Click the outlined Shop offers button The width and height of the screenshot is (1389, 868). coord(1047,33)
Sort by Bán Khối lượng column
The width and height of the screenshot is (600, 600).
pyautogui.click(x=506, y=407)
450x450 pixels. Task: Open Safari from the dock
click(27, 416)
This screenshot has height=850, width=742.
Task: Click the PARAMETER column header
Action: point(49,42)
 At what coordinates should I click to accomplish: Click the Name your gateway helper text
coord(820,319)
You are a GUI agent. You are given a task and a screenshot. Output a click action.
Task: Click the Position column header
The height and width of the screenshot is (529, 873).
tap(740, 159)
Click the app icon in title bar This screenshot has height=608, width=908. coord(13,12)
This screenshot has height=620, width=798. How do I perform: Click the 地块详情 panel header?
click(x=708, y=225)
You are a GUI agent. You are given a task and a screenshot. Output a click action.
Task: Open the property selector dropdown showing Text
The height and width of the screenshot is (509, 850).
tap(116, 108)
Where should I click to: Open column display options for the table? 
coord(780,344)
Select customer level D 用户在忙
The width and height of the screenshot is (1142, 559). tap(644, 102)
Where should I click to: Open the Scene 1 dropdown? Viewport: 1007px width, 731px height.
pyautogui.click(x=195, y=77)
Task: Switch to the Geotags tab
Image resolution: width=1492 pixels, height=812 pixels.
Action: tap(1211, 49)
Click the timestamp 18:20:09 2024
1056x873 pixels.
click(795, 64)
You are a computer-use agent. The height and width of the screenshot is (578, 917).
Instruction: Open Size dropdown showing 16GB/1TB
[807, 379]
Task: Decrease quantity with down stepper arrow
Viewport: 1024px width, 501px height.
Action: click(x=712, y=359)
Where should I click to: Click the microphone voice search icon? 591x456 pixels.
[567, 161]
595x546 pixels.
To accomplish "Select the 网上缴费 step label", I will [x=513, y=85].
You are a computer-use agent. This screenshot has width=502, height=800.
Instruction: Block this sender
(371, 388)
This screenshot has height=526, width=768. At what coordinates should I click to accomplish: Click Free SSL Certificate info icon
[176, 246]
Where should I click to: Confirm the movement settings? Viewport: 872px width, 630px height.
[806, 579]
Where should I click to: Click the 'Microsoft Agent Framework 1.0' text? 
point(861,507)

● ● ● ● ● ● ●

Exercise directions - Output all of the records above exactly as they appear.

Solution to this problem -
Click the outlined Shop offers button The width and height of the screenshot is (1389, 868). coord(1047,33)
Sort by Bán Khối lượng column
The width and height of the screenshot is (600, 600).
pyautogui.click(x=506, y=407)
450x450 pixels. Task: Open Safari from the dock
click(27, 416)
This screenshot has height=850, width=742.
Task: Click the PARAMETER column header
Action: point(49,42)
 At what coordinates should I click to accomplish: Click the Name your gateway helper text
coord(820,319)
You are a GUI agent. You are given a task and a screenshot. Output a click action.
Task: Click the Position column header
The height and width of the screenshot is (529, 873).
tap(740, 159)
Click the app icon in title bar This screenshot has height=608, width=908. coord(13,12)
This screenshot has height=620, width=798. How do I perform: Click the 地块详情 panel header?
click(x=708, y=225)
You are a GUI agent. You are given a task and a screenshot. Output a click action.
Task: Open the property selector dropdown showing Text
The height and width of the screenshot is (509, 850).
tap(116, 108)
Where should I click to: Open column display options for the table? 
coord(780,344)
Select customer level D 用户在忙
The width and height of the screenshot is (1142, 559). tap(644, 102)
Where should I click to: Open the Scene 1 dropdown? Viewport: 1007px width, 731px height.
pyautogui.click(x=195, y=77)
Task: Switch to the Geotags tab
Image resolution: width=1492 pixels, height=812 pixels.
Action: tap(1211, 49)
Click the timestamp 18:20:09 2024
1056x873 pixels.
click(795, 64)
You are a computer-use agent. The height and width of the screenshot is (578, 917).
Instruction: Open Size dropdown showing 16GB/1TB
[807, 379]
Task: Decrease quantity with down stepper arrow
Viewport: 1024px width, 501px height.
Action: click(x=712, y=359)
Where should I click to: Click the microphone voice search icon? 591x456 pixels.
[567, 161]
595x546 pixels.
To accomplish "Select the 网上缴费 step label", I will [x=513, y=85].
You are a computer-use agent. This screenshot has width=502, height=800.
Instruction: Block this sender
(371, 388)
This screenshot has height=526, width=768. At what coordinates should I click to accomplish: Click Free SSL Certificate info icon
[176, 246]
Where should I click to: Confirm the movement settings? Viewport: 872px width, 630px height.
[806, 579]
Where should I click to: Click the 'Microsoft Agent Framework 1.0' text? 
point(861,507)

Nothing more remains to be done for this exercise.